Each year Just Fair attends virtually attends the annual meeting between the United Nations Committee on Economic, Social and Cultural Rights (UNCESCR) and civil society across the world, organised by Global Initiative.
This particular meeting doesn’t focus on any specific country, but rather is designed primarily as an opportunity for civil society to ask questions of UNCESCR and propose suggestions about their work.
This year our message was simple: the cost-of-living crisis is a human rights crisis that is being felt unequally in our society and we need UNCESCR to help us to hold governments across the world to account for their failure to act.
The era of crises
We live in an era of global crises.
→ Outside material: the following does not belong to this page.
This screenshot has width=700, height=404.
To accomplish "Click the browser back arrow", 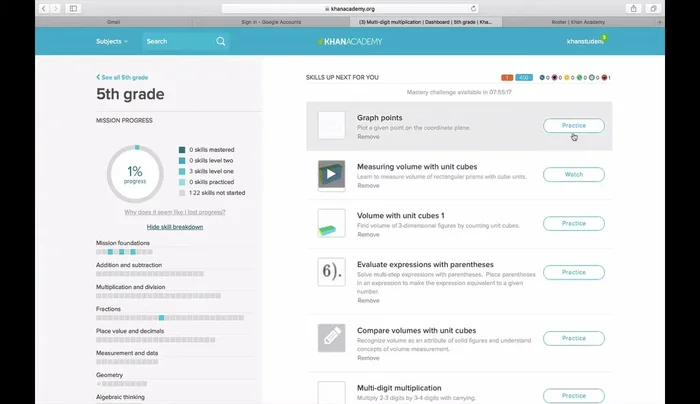I will click(43, 8).

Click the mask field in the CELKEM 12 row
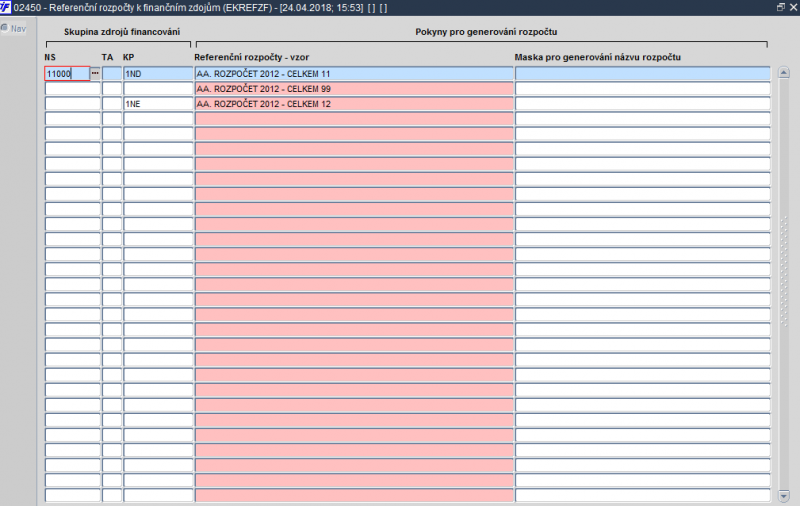643,104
The financial crisis of the 2000s, which led to countries across the world adopting austerity policies, the Covid-19 pandemic and the current cost-of-living crisis have deeply impacted how people across the world realise their economic, social and cultural rights. These crises have not been experienced equally. Particular groups continue to feel the sharpest effects of each crisis, those living in poverty, older people, children, people of colour, migrants, and disabled people.
The Scottish Human Rights Commission in their report to UNCESCR has also expressed concern over the satisfaction of some minimum core obligations (the minimum essential levels of a right). In particular, high levels of food insecurity and homelessness in Scotland. This is deeply concerning in a country as wealthy as the UK.
These crises are human rights crises.
Human rights checklist
We thanked UNCESCR for the useful intervention they made during the austerity years, in particular the letter by the then Chairperson of UNCESCR to States Parties on 16 May 2012. This communication laid out an authoritative and clear interpretation of State obligations with regards to measures taken during times of economic and financial crisis, to ensure that human rights are still being respected.
That is that a measure must:
1. Be temporary, covering only the period of crisis.
2. Be necessary and proportionate
3. Not be discriminatory and comprise all possible measures, including tax measures, to mitigate inequalities ensure that the rights of the disadvantaged and marginalized individuals and groups are not disproportionately affected.
4. Identify the minimum core content of rights and ensure the protection of this core content at all times
We have used these guidelines in our own ‘human rights checklist’.
A failure to act
In the context of the current crisis, we asked UNCESCR for more.
To date, we are unaware of any statement directly focused on the cost-of-living crisis issued by any of the UN treaty bodies. We asked UNCESCR for a statement or action tied to the cost-of-living crisis to allow us to better hold the UK and other governments to ICESCR to account. In particular, we echoed Professor Aoife Nolan’s recent paper on ‘Human rights and the cost-of-living crisis’ in noting that in situations of inflation, a rollback of rights is frequently caused by omission, that is by a failure of duty bearers (such as the UK Government) to act.
We asked UNCESCR not only to make a statement on the cost-of-living crisis but consider specifically addressing situations in which denial or infringement of economic, social and cultural rights is caused by a lack of positive action by a governments.